>>>
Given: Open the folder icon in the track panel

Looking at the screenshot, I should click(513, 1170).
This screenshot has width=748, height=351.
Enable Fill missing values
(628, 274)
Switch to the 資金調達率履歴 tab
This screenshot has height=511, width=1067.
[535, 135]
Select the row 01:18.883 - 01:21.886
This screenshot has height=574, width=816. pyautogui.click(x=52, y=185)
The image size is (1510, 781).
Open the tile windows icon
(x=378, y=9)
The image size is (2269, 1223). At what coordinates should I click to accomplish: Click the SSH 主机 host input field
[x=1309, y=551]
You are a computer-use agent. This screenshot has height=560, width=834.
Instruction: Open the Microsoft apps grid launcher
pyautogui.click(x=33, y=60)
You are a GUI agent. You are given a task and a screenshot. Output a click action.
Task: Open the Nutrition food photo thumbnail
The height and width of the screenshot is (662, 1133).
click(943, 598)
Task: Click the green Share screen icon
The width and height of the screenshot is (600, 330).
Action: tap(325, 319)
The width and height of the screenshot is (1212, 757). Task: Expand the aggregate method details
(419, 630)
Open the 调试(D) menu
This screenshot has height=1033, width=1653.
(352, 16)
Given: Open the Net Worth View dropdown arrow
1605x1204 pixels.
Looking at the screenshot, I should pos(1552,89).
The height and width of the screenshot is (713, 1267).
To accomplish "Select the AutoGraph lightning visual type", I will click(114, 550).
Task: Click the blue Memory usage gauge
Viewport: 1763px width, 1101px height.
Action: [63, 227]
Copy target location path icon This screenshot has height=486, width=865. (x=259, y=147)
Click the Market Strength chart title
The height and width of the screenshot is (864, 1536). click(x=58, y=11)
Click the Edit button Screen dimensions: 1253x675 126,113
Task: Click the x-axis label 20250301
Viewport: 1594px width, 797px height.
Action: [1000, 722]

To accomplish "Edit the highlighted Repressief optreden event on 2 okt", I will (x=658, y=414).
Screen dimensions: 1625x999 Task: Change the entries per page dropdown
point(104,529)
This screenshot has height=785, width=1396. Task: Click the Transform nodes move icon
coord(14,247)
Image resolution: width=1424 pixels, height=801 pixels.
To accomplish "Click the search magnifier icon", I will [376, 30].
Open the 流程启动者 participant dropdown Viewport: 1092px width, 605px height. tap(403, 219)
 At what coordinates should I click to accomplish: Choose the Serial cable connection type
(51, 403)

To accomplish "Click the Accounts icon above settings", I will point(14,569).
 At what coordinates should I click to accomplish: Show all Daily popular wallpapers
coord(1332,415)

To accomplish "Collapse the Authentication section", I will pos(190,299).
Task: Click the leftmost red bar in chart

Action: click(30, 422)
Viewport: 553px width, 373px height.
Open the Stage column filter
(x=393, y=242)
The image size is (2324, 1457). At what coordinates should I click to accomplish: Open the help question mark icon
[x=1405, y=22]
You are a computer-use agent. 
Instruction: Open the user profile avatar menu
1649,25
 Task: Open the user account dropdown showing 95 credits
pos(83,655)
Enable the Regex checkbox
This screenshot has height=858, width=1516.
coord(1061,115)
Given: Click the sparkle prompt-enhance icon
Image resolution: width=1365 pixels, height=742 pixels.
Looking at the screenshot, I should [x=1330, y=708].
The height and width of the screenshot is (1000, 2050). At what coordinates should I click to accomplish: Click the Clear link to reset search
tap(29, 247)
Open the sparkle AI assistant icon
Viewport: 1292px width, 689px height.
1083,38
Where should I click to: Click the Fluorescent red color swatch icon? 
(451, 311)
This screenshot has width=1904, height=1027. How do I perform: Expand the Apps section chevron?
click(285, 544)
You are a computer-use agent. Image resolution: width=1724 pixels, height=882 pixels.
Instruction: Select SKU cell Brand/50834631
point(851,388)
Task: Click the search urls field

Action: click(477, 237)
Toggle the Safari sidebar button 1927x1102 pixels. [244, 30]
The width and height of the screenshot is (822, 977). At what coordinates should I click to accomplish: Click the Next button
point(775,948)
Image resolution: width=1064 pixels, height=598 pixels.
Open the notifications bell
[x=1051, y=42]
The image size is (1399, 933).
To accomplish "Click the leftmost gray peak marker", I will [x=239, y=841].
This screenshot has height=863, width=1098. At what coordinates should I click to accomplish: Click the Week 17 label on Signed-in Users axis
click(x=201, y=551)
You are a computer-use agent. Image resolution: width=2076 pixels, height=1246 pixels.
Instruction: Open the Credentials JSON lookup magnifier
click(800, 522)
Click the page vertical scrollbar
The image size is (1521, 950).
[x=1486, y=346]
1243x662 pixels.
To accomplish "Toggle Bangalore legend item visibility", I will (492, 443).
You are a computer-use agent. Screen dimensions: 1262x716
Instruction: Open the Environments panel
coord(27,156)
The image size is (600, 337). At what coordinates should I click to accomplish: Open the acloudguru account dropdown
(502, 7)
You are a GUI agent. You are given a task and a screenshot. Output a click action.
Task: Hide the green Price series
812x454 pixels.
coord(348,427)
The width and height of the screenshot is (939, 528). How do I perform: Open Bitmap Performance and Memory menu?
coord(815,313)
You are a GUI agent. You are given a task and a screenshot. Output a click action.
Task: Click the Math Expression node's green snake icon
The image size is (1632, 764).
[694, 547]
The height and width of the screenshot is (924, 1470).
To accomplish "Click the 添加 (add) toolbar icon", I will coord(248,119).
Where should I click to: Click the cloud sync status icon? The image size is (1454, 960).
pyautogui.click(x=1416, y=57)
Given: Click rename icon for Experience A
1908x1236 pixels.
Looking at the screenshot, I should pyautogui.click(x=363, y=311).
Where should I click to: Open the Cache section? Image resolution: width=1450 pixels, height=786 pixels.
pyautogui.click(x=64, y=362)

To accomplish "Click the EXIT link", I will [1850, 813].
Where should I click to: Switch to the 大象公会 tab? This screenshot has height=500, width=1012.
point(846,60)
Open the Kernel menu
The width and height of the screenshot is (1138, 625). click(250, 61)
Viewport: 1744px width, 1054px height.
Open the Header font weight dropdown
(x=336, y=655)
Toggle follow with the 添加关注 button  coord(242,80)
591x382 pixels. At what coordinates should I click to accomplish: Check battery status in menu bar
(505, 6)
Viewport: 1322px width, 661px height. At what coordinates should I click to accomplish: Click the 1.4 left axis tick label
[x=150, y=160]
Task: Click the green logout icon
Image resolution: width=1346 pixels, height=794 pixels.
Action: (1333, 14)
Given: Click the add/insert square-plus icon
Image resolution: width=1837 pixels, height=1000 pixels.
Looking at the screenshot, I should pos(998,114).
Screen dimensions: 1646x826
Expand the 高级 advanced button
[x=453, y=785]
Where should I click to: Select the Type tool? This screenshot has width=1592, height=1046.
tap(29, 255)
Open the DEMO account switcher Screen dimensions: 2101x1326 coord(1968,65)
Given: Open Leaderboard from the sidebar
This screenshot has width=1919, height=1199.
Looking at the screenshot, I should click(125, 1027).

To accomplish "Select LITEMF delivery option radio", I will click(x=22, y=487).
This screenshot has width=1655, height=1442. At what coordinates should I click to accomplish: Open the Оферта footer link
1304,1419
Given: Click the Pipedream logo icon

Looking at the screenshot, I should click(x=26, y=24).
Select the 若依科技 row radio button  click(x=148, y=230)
<<<
## TASK DETAILS
Would you restate each of the entries word for word?

## WRITTEN ANSWER
Given: Open the folder icon in the track panel

Looking at the screenshot, I should click(513, 1170).
This screenshot has width=748, height=351.
Enable Fill missing values
(628, 274)
Switch to the 資金調達率履歴 tab
This screenshot has height=511, width=1067.
[535, 135]
Select the row 01:18.883 - 01:21.886
This screenshot has height=574, width=816. pyautogui.click(x=52, y=185)
The image size is (1510, 781).
Open the tile windows icon
(x=378, y=9)
The image size is (2269, 1223). At what coordinates should I click to accomplish: Click the SSH 主机 host input field
[x=1309, y=551]
You are a computer-use agent. This screenshot has height=560, width=834.
Instruction: Open the Microsoft apps grid launcher
pyautogui.click(x=33, y=60)
You are a GUI agent. You are given a task and a screenshot. Output a click action.
Task: Open the Nutrition food photo thumbnail
The height and width of the screenshot is (662, 1133).
click(943, 598)
Task: Click the green Share screen icon
The width and height of the screenshot is (600, 330).
Action: tap(325, 319)
The width and height of the screenshot is (1212, 757). Task: Expand the aggregate method details
(419, 630)
Open the 调试(D) menu
This screenshot has height=1033, width=1653.
(352, 16)
Given: Open the Net Worth View dropdown arrow
1605x1204 pixels.
Looking at the screenshot, I should pos(1552,89).
The height and width of the screenshot is (713, 1267).
To accomplish "Select the AutoGraph lightning visual type", I will click(114, 550).
Task: Click the blue Memory usage gauge
Viewport: 1763px width, 1101px height.
Action: [63, 227]
Copy target location path icon This screenshot has height=486, width=865. (x=259, y=147)
Click the Market Strength chart title
The height and width of the screenshot is (864, 1536). click(x=58, y=11)
Click the Edit button Screen dimensions: 1253x675 126,113
Task: Click the x-axis label 20250301
Viewport: 1594px width, 797px height.
Action: [1000, 722]

To accomplish "Edit the highlighted Repressief optreden event on 2 okt", I will (x=658, y=414).
Screen dimensions: 1625x999 Task: Change the entries per page dropdown
point(104,529)
This screenshot has height=785, width=1396. Task: Click the Transform nodes move icon
coord(14,247)
Image resolution: width=1424 pixels, height=801 pixels.
To accomplish "Click the search magnifier icon", I will [376, 30].
Open the 流程启动者 participant dropdown Viewport: 1092px width, 605px height. tap(403, 219)
 At what coordinates should I click to accomplish: Choose the Serial cable connection type
(51, 403)

To accomplish "Click the Accounts icon above settings", I will point(14,569).
 At what coordinates should I click to accomplish: Show all Daily popular wallpapers
coord(1332,415)

To accomplish "Collapse the Authentication section", I will pos(190,299).
Task: Click the leftmost red bar in chart

Action: click(30, 422)
Viewport: 553px width, 373px height.
Open the Stage column filter
(x=393, y=242)
The image size is (2324, 1457). At what coordinates should I click to accomplish: Open the help question mark icon
[x=1405, y=22]
You are a computer-use agent. 
Instruction: Open the user profile avatar menu
1649,25
 Task: Open the user account dropdown showing 95 credits
pos(83,655)
Enable the Regex checkbox
This screenshot has height=858, width=1516.
coord(1061,115)
Given: Click the sparkle prompt-enhance icon
Image resolution: width=1365 pixels, height=742 pixels.
Looking at the screenshot, I should [x=1330, y=708].
The height and width of the screenshot is (1000, 2050). At what coordinates should I click to accomplish: Click the Clear link to reset search
tap(29, 247)
Open the sparkle AI assistant icon
Viewport: 1292px width, 689px height.
1083,38
Where should I click to: Click the Fluorescent red color swatch icon? 
(451, 311)
This screenshot has width=1904, height=1027. How do I perform: Expand the Apps section chevron?
click(285, 544)
You are a computer-use agent. Image resolution: width=1724 pixels, height=882 pixels.
Instruction: Select SKU cell Brand/50834631
point(851,388)
Task: Click the search urls field

Action: click(477, 237)
Toggle the Safari sidebar button 1927x1102 pixels. [244, 30]
The width and height of the screenshot is (822, 977). At what coordinates should I click to accomplish: Click the Next button
point(775,948)
Image resolution: width=1064 pixels, height=598 pixels.
Open the notifications bell
[x=1051, y=42]
The image size is (1399, 933).
To accomplish "Click the leftmost gray peak marker", I will [x=239, y=841].
This screenshot has height=863, width=1098. At what coordinates should I click to accomplish: Click the Week 17 label on Signed-in Users axis
click(x=201, y=551)
You are a computer-use agent. Image resolution: width=2076 pixels, height=1246 pixels.
Instruction: Open the Credentials JSON lookup magnifier
click(800, 522)
Click the page vertical scrollbar
The image size is (1521, 950).
[x=1486, y=346]
1243x662 pixels.
To accomplish "Toggle Bangalore legend item visibility", I will (492, 443).
You are a computer-use agent. Screen dimensions: 1262x716
Instruction: Open the Environments panel
coord(27,156)
The image size is (600, 337). At what coordinates should I click to accomplish: Open the acloudguru account dropdown
(502, 7)
You are a GUI agent. You are given a task and a screenshot. Output a click action.
Task: Hide the green Price series
812x454 pixels.
coord(348,427)
The width and height of the screenshot is (939, 528). How do I perform: Open Bitmap Performance and Memory menu?
coord(815,313)
You are a GUI agent. You are given a task and a screenshot. Output a click action.
Task: Click the Math Expression node's green snake icon
The image size is (1632, 764).
[694, 547]
The height and width of the screenshot is (924, 1470).
To accomplish "Click the 添加 (add) toolbar icon", I will coord(248,119).
Where should I click to: Click the cloud sync status icon? The image size is (1454, 960).
pyautogui.click(x=1416, y=57)
Given: Click rename icon for Experience A
1908x1236 pixels.
Looking at the screenshot, I should pyautogui.click(x=363, y=311).
Where should I click to: Open the Cache section? Image resolution: width=1450 pixels, height=786 pixels.
pyautogui.click(x=64, y=362)

To accomplish "Click the EXIT link", I will [1850, 813].
Where should I click to: Switch to the 大象公会 tab? This screenshot has height=500, width=1012.
point(846,60)
Open the Kernel menu
The width and height of the screenshot is (1138, 625). click(250, 61)
Viewport: 1744px width, 1054px height.
Open the Header font weight dropdown
(x=336, y=655)
Toggle follow with the 添加关注 button  coord(242,80)
591x382 pixels. At what coordinates should I click to accomplish: Check battery status in menu bar
(505, 6)
Viewport: 1322px width, 661px height. At what coordinates should I click to accomplish: Click the 1.4 left axis tick label
[x=150, y=160]
Task: Click the green logout icon
Image resolution: width=1346 pixels, height=794 pixels.
Action: (1333, 14)
Given: Click the add/insert square-plus icon
Image resolution: width=1837 pixels, height=1000 pixels.
Looking at the screenshot, I should pos(998,114).
Screen dimensions: 1646x826
Expand the 高级 advanced button
[x=453, y=785]
Where should I click to: Select the Type tool? This screenshot has width=1592, height=1046.
tap(29, 255)
Open the DEMO account switcher Screen dimensions: 2101x1326 coord(1968,65)
Given: Open Leaderboard from the sidebar
This screenshot has width=1919, height=1199.
Looking at the screenshot, I should click(125, 1027).

To accomplish "Select LITEMF delivery option radio", I will click(x=22, y=487).
This screenshot has width=1655, height=1442. At what coordinates should I click to accomplish: Open the Оферта footer link
1304,1419
Given: Click the Pipedream logo icon

Looking at the screenshot, I should click(x=26, y=24).
Select the 若依科技 row radio button  click(x=148, y=230)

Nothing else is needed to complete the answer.